For Easter breakfast, my dad, sister and I headed to Screen Door in the Kerns neighborhood of Southeast Portland. This is the second weekend in a row I’ve been there for breakfast.
Screen Door is perhaps most known for their chicken and sweet potato waffle dish. We saw about 7 to 9 of these dishes carried out to the small patio area where we were sitting in the hour we were there. Three deep-fried breaded chicken breasts are piled onto a sweet potato waffle. A steak-knife stuck vertically through the chicken and waffle holds the dish together like a big toothpick as it’s being carried out and presented.
While we didn’t have the chicken and waffles, we did have our fill of pancakes, French toast and eggs Benedict with a lemon and cream cheese brioche bun as our starter. Despite the outlandish breakfast I knew we were going to be having this morning, my dad still wanted an Easter dinner.
I’ve never been a huge fan of the traditional dishes our family serves for Easter (ham, sarma and/or lamb). So instead we agreed to make Polish sausage. Polish sausage has always been a tradition on my mom’s side of the family anyway.
Then as my dad and I were walking through my neighborhood on the 75-degree Portland Saturday afternoon, we saw the church that serves Pierogies every Saturday. Though Pierogies are not a traditional Easter dish, they are another traditional meal made by my maternal grandmother. So we decided to make our own Pierogies as well. (Well, I decided to make Pierogies after my dad suggested we buy some from the church. Dad, what’s the point of having a food blog if you’re not going to buy the food instead of making it?)
I found a recipe similar to this while perusing the internet and had very high hopes for it. I ended up being pretty disappointed though.
- 6 oz. beer (can or bottle)
- 1/2 c. brown sugar (light or dark)
- 1 1/2 lb. fresh Polish kielbasa
- 1 large yellow onion, sliced
- 14.5 oz. sauerkraut, drained
- Combine the beer and brown sugar in a small saucepan over medium heat, until the sugar melts and the mixture is slightly thickened; set aside.
- Cut the kielbasa into links and brown over medium high heat. Place in a slow cooker. Cover with the drained sauerkraut and onion. Pour the beer and brown sugar mixture over top. Cook on high for 4 to 6 hours, or on low for 8 to 10 hours.

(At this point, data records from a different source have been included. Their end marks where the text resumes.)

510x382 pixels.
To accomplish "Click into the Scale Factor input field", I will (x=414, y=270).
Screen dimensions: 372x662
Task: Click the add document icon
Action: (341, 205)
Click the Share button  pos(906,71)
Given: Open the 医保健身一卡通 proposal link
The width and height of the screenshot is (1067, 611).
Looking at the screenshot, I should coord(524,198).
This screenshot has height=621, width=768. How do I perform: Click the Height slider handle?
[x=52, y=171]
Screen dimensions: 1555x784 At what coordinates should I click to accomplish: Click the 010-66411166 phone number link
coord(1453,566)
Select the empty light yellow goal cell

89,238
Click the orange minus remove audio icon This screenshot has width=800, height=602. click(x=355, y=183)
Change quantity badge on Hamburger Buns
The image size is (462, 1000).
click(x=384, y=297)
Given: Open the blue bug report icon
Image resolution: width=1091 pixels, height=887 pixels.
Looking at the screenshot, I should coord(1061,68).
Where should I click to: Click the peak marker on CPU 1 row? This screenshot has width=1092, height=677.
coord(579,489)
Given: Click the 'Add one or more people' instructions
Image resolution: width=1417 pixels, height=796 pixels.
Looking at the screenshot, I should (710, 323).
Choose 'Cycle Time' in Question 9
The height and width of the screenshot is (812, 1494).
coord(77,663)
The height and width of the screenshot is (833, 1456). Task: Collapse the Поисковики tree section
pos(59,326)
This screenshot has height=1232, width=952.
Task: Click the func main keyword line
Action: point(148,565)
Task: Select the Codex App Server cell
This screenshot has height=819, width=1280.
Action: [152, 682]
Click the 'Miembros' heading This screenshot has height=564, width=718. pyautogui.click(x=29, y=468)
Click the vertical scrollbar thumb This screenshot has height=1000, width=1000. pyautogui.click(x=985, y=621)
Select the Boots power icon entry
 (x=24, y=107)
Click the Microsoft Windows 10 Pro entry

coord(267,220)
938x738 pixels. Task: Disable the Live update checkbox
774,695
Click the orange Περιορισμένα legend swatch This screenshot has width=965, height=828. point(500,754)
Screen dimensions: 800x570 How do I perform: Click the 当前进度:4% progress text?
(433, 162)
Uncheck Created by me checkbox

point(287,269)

- Serve on its own or in a hoagie roll.
I do not like sweet tasting meat. I know this about myself. Why oh why would I try a recipe for meat made out primarily brown sugar? Note to self, in the future avoid these types of recipes.
On top of not liking the flavor, I didn’t care much for the texture. After six hours in the crockpot (four on low, two on high), the sausages were rather soft. Almost falling apart. That’s not the texture I want for my sausage. Sausage is meant to hold up when you sink your teeth into it. It’s not meant to melt right into the bun. I wouldn’t make this recipe again. But if you like sweet meat that falls apart, you should definitely try it.